EKSPOSKALTIM, Samarinda - Kasus pembunuhan terhadap Suwimi (35) di Samarinda terungkap sebagai rangkaian peristiwa yang direncanakan sejak Januari 2026, sebelum berujung pada upaya menghilangkan jejak.
Korban ditemukan warga dalam kondisi tidak utuh di kawasan Sempaja Utara pada Sabtu (21/3/2026), memicu penyelidikan intensif aparat kepolisian.
Dalam waktu kurang dari 12 jam, Kepolisian Resor Kota (Polresta) Samarinda berhasil mengidentifikasi korban melalui sidik jari dan menelusuri lingkar terdekatnya.

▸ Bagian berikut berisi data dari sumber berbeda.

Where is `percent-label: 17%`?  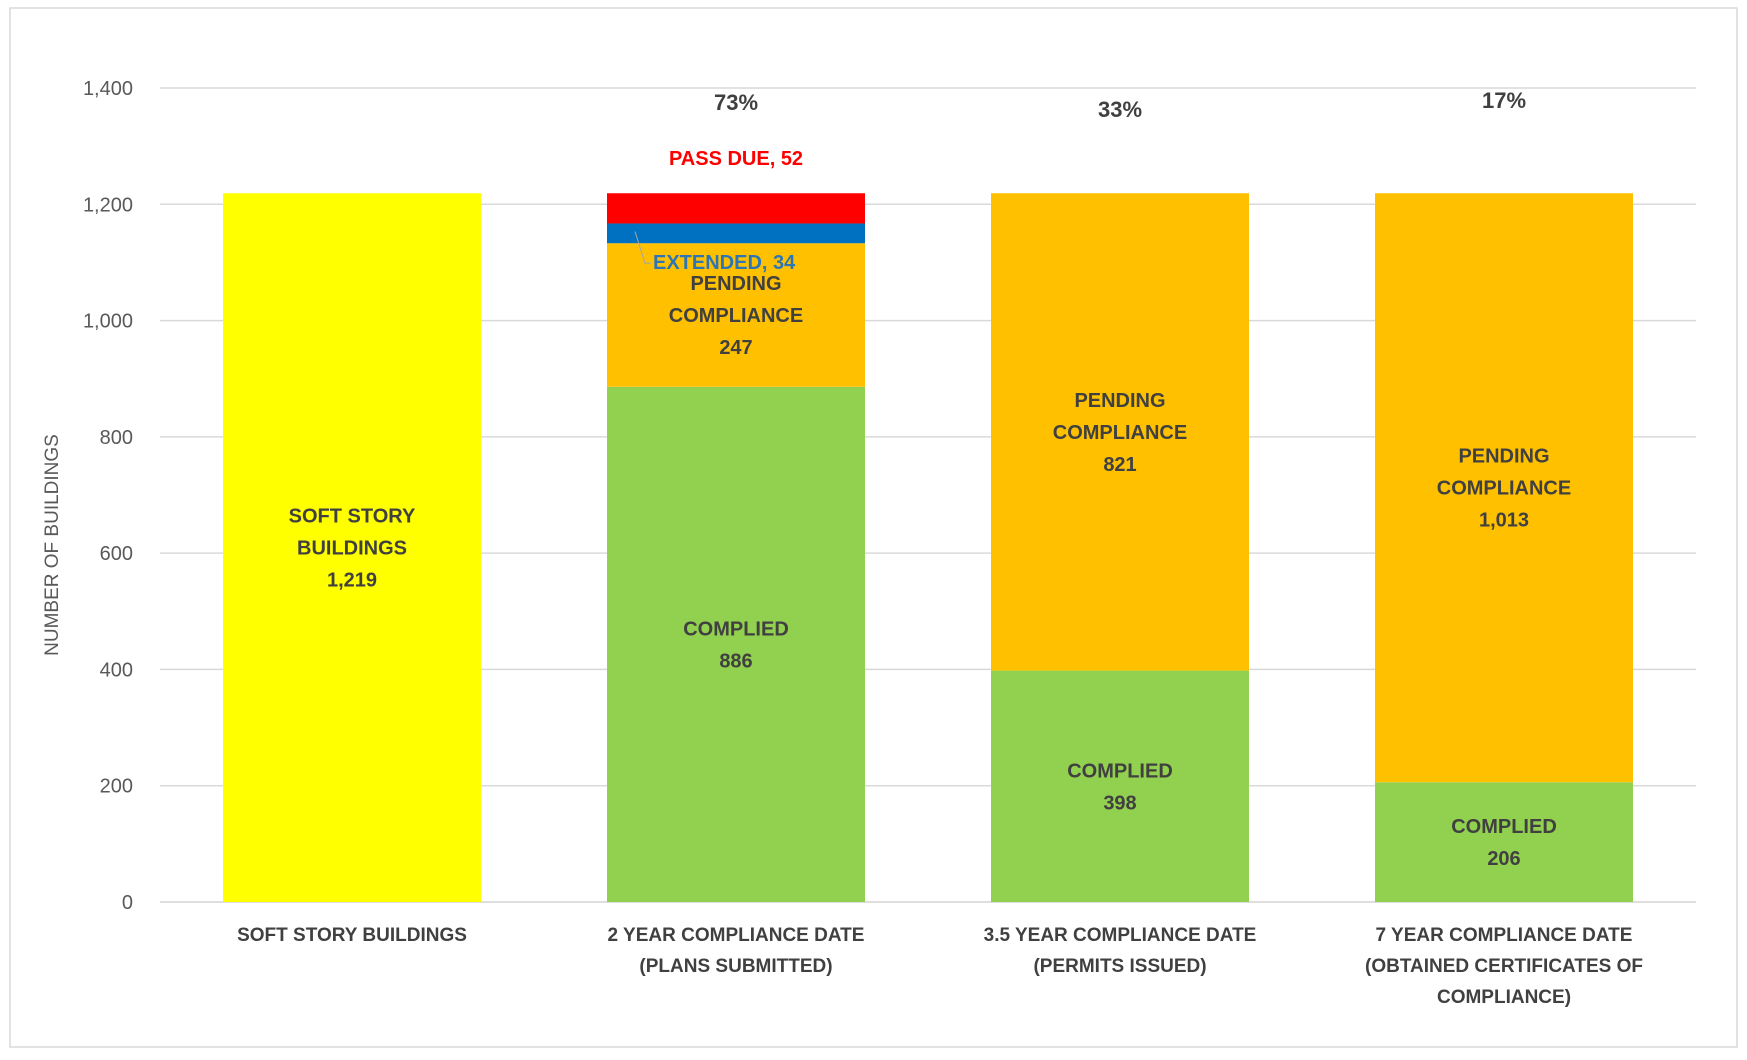 percent-label: 17% is located at coordinates (1504, 100).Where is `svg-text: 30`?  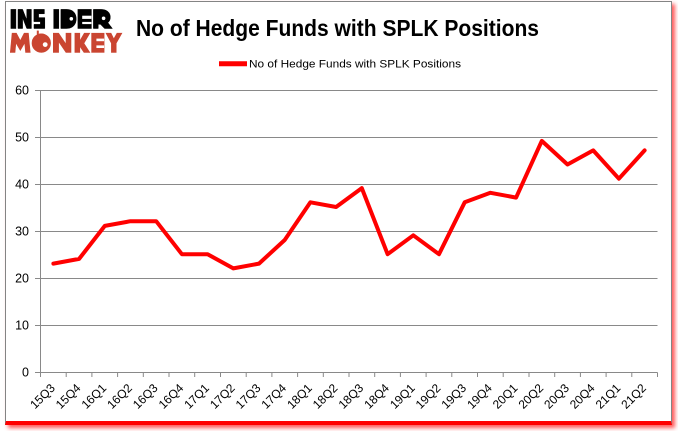
svg-text: 30 is located at coordinates (22, 232).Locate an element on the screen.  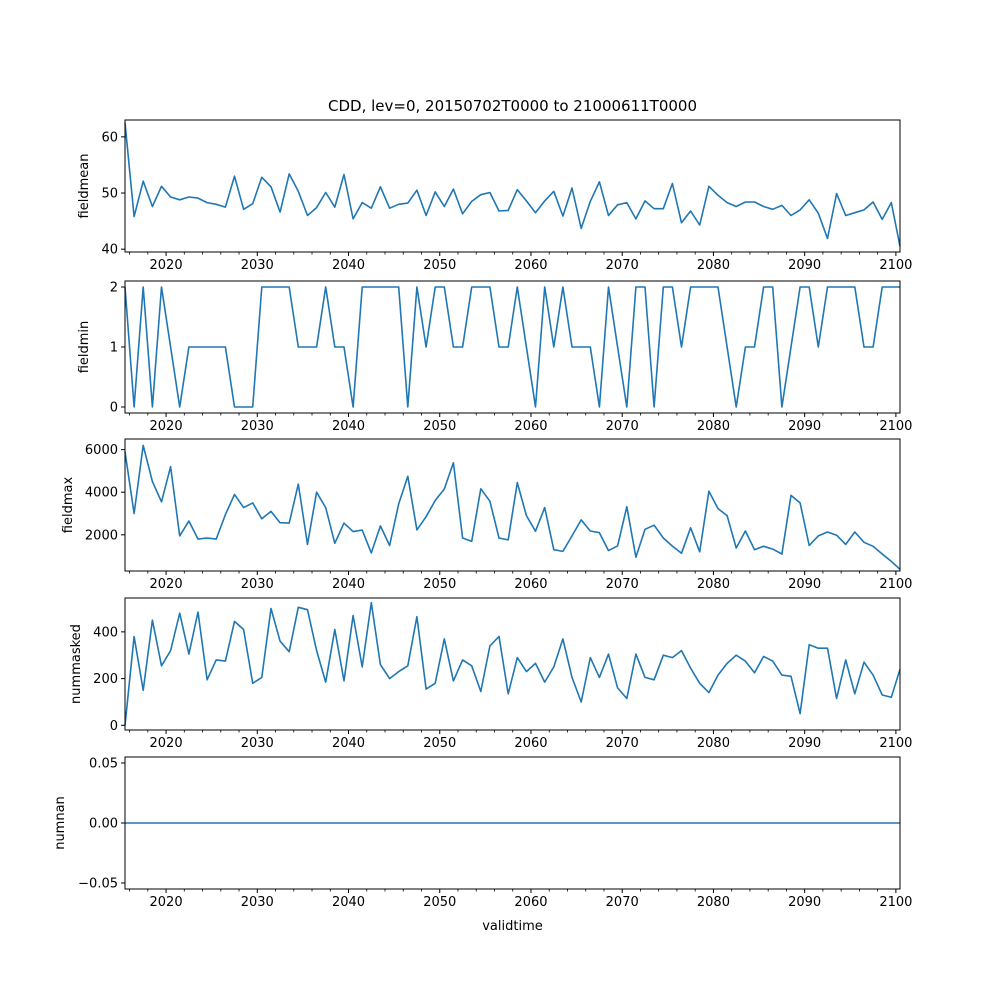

Dua orang kemudian diamankan, yakni Jakpar alias Wahyu (52), suami siri korban, serta Rusmini (56), yang selama ini dikenal sebagai ibu angkat korban.
Kapolresta Samarinda, Kombes Pol Hendri Umar, mengatakan hasil penyelidikan menunjukkan peristiwa tersebut tidak terjadi secara spontan.
Kedua pelaku disebut telah merencanakan aksi sejak Januari 2026, termasuk melakukan survei lokasi sebelum pelaksanaan.
Peristiwa kekerasan terjadi pada Kamis dini hari (19/3/2026) di rumah Rusmini di Jalan Anggur, Samarinda Ulu. Dalam pemeriksaan, Wahyu mengakui penganiayaan dilakukan saat korban dalam kondisi tidak waspada.
“Awalnya saya pukul bagian dada saat dia tidur,” ujarnya.
Penganiayaan berlangsung hingga korban tidak lagi memberikan respons. Setelah itu, kedua pelaku berupaya menghilangkan jejak dengan memotong tubuh korban dan membuangnya di sejumlah lokasi berbeda di wilayah Sempaja Utara.
Dalam proses tersebut, Rusmini disebut turut membantu, mulai dari menyiapkan perlengkapan hingga membersihkan lokasi kejadian.
Polisi turut mengamankan sejumlah barang bukti, di antaranya dua unit sepeda motor, telepon genggam, karung, parang, palu besi, kayu, serta pakaian yang diduga digunakan saat kejadian.
Motif sementara diduga dipicu sakit hati, namun penyidik masih mendalami kemungkinan adanya motif lain maupun keterlibatan pihak tambahan.
Atas perbuatannya, kedua tersangka dijerat dengan pasal berlapis dalam KUHP.
“Para tersangka dijerat dengan pasal berlapis, dengan ancaman hukuman paling lama 20 tahun penjara,” ujar Hendri dalam konferensi pers, baru tadi.
Ia menegaskan proses hukum akan dijalankan secara tegas dan transparan hingga tuntas. “Tidak ada ruang bagi pelaku kejahatan. Kami pastikan proses hukum berjalan tegas sesuai aturan,” katanya.